MAX LEVCHIN: I appreciate it.

BRIAN SOZZI: But you've been here for over 30 years now. You've created some amazing businesses, PayPal, Affirm. You know, as you sit and watch the situation between Russia and Ukraine, where has your head been at the past month or so?

MAX LEVCHIN: It's rough. I mean, I certainly know all the places being bombed and shot at. I've been to most of these cities, and so it's very real. I still have relatives there where they're all safe, at least safe right now. And the long and short of it is it's awful. I can relate probably the most to the people heading out towards Poland.

The refugee crisis that's happening there is very familiar. I think it's far, far, far worse and incomparable to what we have to live with. But this idea of just getting out of town with six, or maybe one bag worth of absolute necessary belongings, find yourself in a place where you kind of speak the language, but kind of not, kind of know people, but kind of not, and have to make due from this point on, make a new life.

I think it was rough for me as a teenager. It was brutal for my parents. I remember my parents just crying at night trying to figure out, like, what did we do? This was all for our kids, but we're working these jobs we're not interested in and our life is apart and we have no money, et cetera. And so I can relate to the refugees probably most viscerally.

And my wife and I have been funneling our charitable contributions to the refugee helping organizations on the Polish border primarily just because it hits so close to home. You know, I'm no geopolitical specialist, but I sure hope that people soon understand that whatever outcomes have to happen here, they cannot involve killing more people or destroying more things.

BRIAN SOZZI: Have you thought-- have you had any time to think about how you might help or be able to help in the rebuilding process?

MAX LEVCHIN: I think right now I'm so focused on just helping people who are running away from the crumbling cities that I haven't yet. I do think and hope that when that day comes, I will have an active role to play. I'm certainly very much looking forward to that. And in one of the notes we sent to one of the organizations we're helping, with other new-- we're sending this money to help clothe and feed people, but we really want to send money to the rebuilding effort.

BRIAN SOZZI: Does Affirm do business in Russia or Ukraine?

MAX LEVCHIN: We do not.
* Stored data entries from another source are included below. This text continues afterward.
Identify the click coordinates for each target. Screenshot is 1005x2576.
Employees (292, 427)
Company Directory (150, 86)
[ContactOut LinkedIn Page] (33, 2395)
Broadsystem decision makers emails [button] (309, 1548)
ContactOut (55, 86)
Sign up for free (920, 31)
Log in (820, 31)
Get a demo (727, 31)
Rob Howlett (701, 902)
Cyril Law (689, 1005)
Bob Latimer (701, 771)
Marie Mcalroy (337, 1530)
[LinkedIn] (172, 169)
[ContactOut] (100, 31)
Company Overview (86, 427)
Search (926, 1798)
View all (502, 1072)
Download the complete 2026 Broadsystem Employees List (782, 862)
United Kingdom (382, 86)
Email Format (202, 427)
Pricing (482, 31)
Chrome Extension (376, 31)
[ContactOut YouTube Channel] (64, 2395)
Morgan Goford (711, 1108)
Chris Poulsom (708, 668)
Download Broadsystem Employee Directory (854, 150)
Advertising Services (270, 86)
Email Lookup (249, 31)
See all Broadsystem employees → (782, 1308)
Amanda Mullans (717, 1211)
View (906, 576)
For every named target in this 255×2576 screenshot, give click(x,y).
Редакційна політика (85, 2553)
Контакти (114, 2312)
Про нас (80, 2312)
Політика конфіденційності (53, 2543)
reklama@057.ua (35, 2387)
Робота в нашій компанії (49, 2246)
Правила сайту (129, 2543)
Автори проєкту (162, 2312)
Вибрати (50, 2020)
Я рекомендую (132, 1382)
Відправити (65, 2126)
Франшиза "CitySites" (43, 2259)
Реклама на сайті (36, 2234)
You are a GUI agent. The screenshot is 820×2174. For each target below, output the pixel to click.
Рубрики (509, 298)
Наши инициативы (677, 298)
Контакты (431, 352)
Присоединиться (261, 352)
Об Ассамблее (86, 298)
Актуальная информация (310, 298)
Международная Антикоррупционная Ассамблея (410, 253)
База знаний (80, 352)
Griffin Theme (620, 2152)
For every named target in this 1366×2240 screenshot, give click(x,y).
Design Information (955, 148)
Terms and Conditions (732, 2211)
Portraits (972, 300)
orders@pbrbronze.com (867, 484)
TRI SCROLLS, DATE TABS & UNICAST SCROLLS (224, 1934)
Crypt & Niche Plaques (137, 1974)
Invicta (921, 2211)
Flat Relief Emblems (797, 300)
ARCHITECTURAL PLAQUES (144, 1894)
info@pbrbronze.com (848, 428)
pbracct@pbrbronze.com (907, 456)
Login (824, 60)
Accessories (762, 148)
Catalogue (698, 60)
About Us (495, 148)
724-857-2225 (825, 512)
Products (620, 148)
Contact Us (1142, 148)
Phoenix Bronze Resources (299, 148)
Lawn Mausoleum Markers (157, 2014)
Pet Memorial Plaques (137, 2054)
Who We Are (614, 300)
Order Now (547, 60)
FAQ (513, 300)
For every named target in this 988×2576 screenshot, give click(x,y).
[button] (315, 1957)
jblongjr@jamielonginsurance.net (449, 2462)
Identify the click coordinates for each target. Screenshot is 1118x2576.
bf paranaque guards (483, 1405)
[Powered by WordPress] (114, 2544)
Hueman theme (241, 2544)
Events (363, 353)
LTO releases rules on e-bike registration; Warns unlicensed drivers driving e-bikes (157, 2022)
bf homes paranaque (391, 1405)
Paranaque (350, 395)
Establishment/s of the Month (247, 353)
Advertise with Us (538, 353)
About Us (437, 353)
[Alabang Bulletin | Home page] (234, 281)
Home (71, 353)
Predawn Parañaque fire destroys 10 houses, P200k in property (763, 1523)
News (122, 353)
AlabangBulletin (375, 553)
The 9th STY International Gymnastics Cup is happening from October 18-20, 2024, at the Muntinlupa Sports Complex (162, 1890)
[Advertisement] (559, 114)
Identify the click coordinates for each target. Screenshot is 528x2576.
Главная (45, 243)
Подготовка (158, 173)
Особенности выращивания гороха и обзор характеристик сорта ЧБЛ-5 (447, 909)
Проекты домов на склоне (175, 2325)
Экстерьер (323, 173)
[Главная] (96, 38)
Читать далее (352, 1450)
And perhaps, luckily, in the sense that we didn't have to make any particularly difficult choices. It is an interesting topic. I happen to believe that the right thing to do is to-- if we had employed people in Russia, if we had business in Russia, I think the right move is to remain involved because Western values and connection between people is really important, but I understand that obviously within the confines of the law, I think the sanctions are obviously going to have to be followed by all American businesses. But generally, the vast majority of Ukrainians are certainly not Nazis, and vast majority of Russians certainly do not want war, at least for my limited exposure to these people today and vast exposure in my past.

BRIAN SOZZI: Do you see-- and I want to dig into Affirm, of course, but do you see Affirm operating in Russia at some point, or is that off the table?

MAX LEVCHIN: That's probably-- even I cannot see that far into the future. We certainly have announced a plan to be international as a business week. We have a business in Canada. We have a business in Australia.

We have a couple of other things that we're working on and planning. And so I think at some point, if you commit yourself to being an international platform, you try to be in as many countries as possible. That said, Russia has not been on the drawing board before or after the invasion.

BRIAN SOZZI: Fair enough. So you founded Affirm 10 years ago. I'm sure it feels as though it was yesterday in many respects. How has the vision for the company changed compared to when you founded it?

MAX LEVCHIN: You know, this is probably my-- so Affirm is definitely not my first entrepreneurial journey by any stretch of imagination. If anything, I feel old just counting down the companies, counting back to the companies I started, but it's the first one where I never changed the vision. It's sort of been this thing from day zero, and it's always been this thing.

The only real change-- we originally started a company to build a better credit score. So the origin of the company, actually, is very tightly connected to everything we just talked about. I came to the US as a teenager.

I had no credit history. My parents had no credit history. We had no ownership of anything. And so trying to borrow money was completely out of choices, out of options for us. And so when I got to college, and I got a credit card on campus, because that's what everybody did back then.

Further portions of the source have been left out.